EXERCISE REQUIREMENTS → From the lines below, pick out each one containing the string "Where" and copy it. Letter case must match.
# START OF MATERIAL FOR THIS EXERCISE
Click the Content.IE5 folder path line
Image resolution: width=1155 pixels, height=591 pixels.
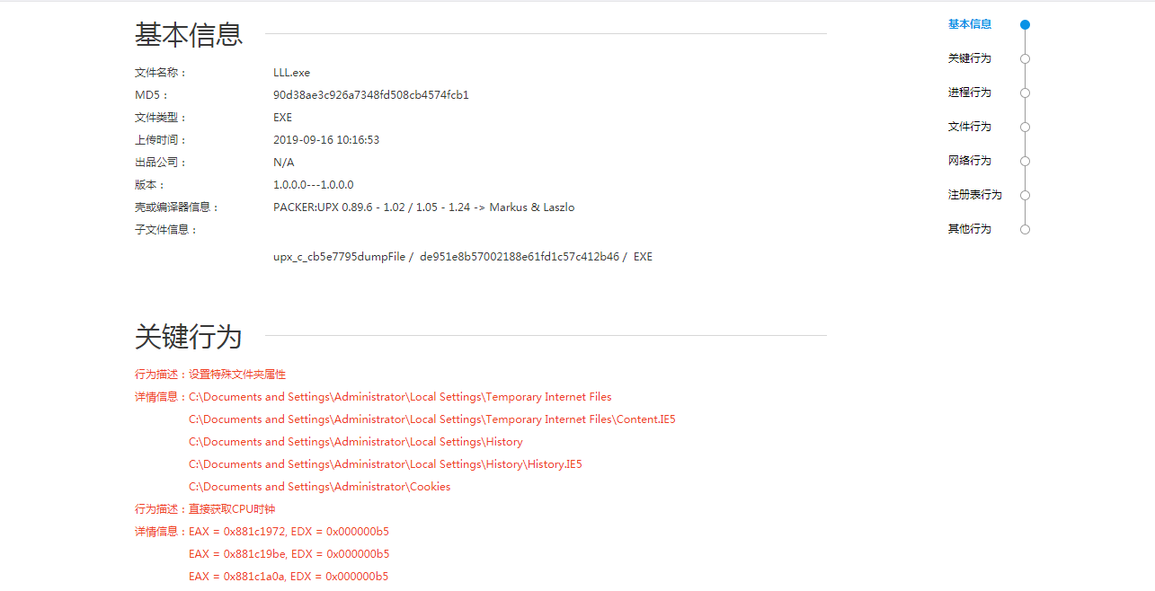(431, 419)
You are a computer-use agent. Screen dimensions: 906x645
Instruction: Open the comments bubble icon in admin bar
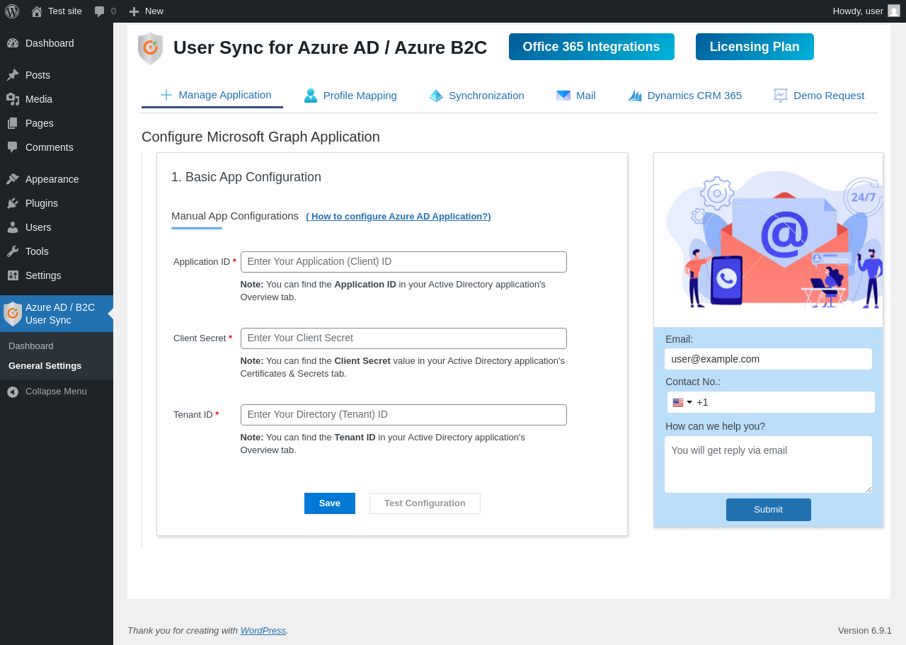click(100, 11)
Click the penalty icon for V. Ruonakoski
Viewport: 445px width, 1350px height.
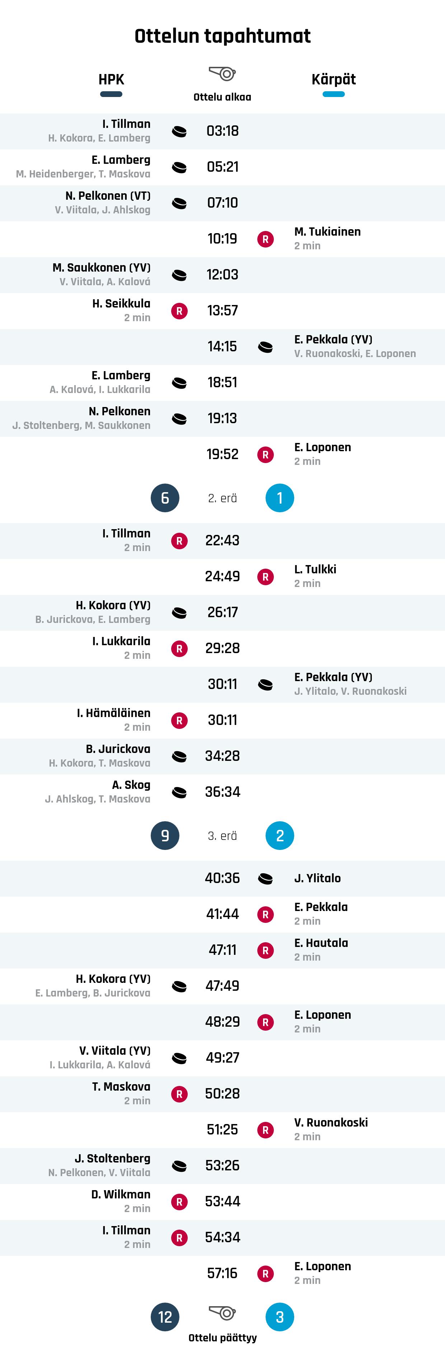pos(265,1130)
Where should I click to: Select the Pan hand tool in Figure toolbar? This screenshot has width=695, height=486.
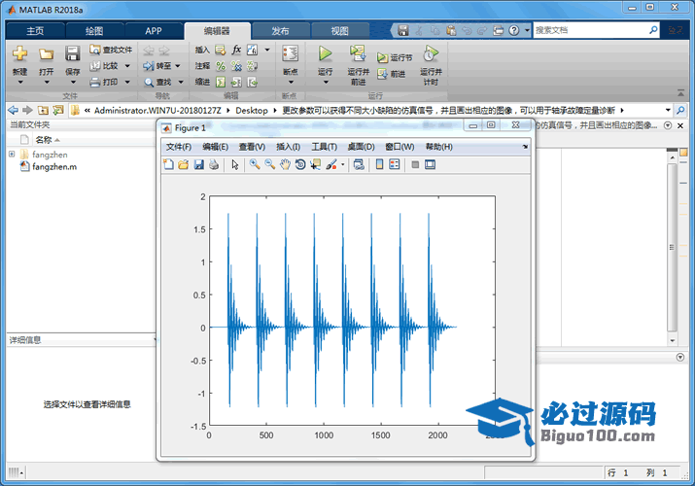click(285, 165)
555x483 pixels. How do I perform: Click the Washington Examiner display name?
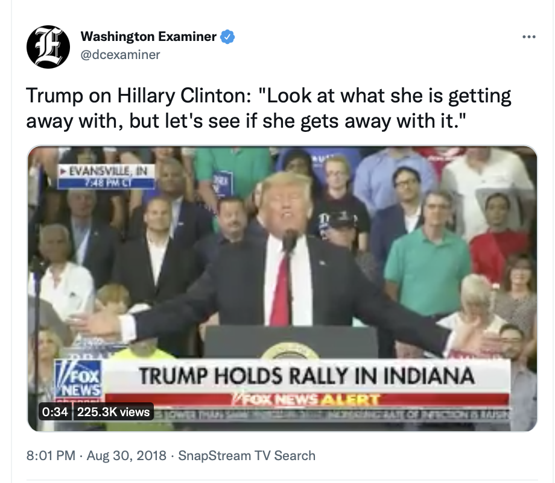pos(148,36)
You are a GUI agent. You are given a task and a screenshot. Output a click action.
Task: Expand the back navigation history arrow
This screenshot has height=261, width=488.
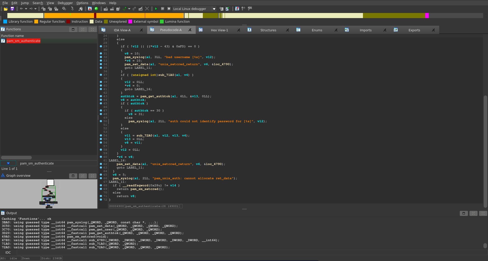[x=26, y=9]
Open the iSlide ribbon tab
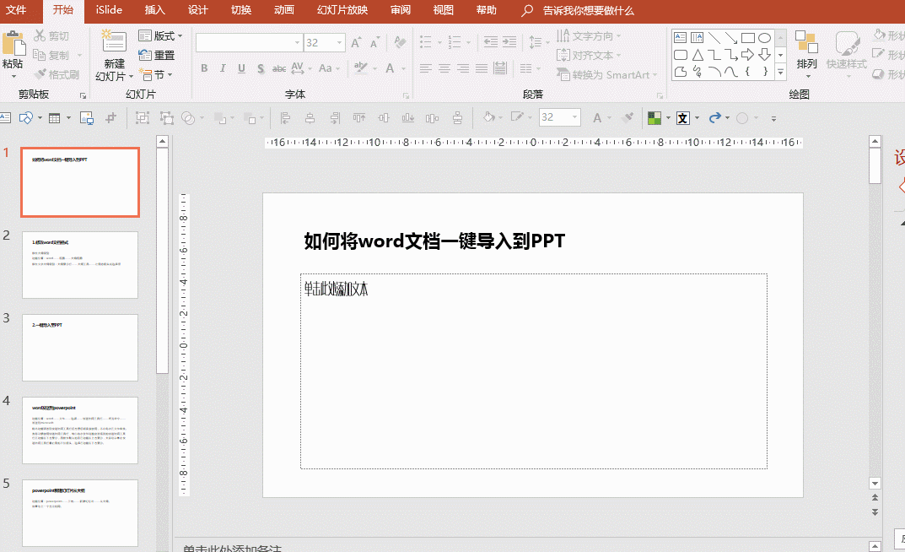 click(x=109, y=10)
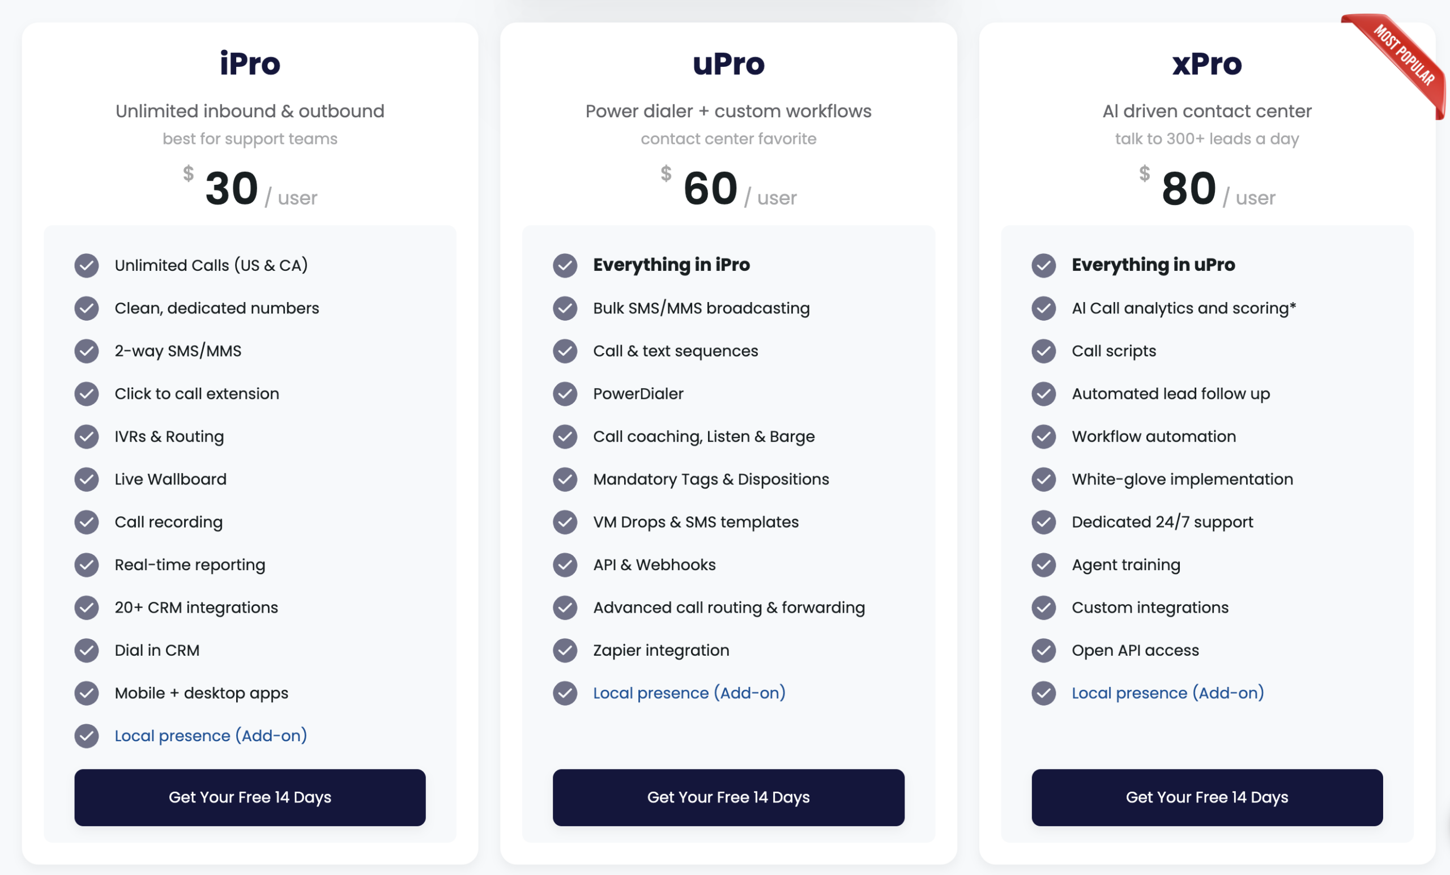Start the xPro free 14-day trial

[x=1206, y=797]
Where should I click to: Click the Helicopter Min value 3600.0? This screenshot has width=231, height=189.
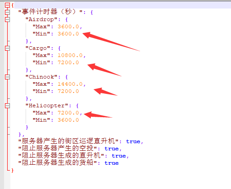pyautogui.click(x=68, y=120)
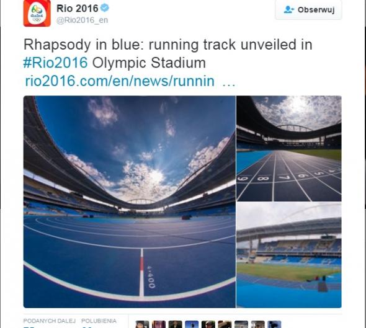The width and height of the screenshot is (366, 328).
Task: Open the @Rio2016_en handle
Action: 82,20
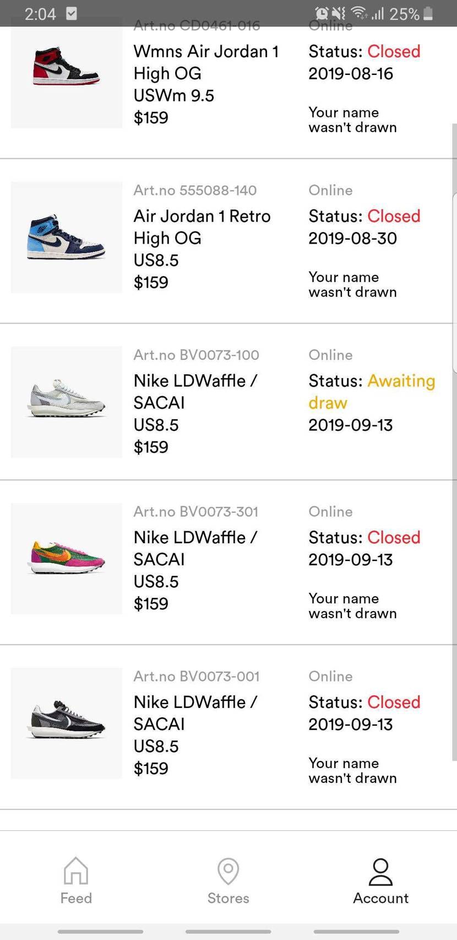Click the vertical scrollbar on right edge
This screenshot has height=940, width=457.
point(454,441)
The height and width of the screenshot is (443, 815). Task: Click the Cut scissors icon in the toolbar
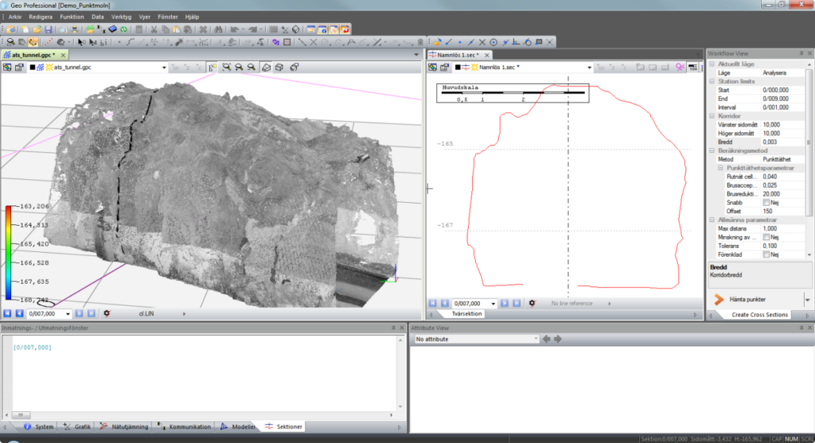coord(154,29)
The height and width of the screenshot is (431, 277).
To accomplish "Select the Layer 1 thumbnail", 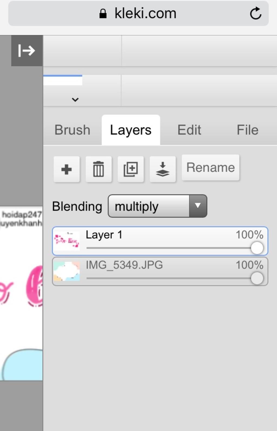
# END OF MATERIAL FOR THIS EXERCISE
REPLY →
Where should I click to: Select the Pan hand tool in Figure toolbar? This screenshot has width=695, height=486.
Where should I click to: Click the Helicopter Min value 3600.0? This screenshot has width=231, height=189.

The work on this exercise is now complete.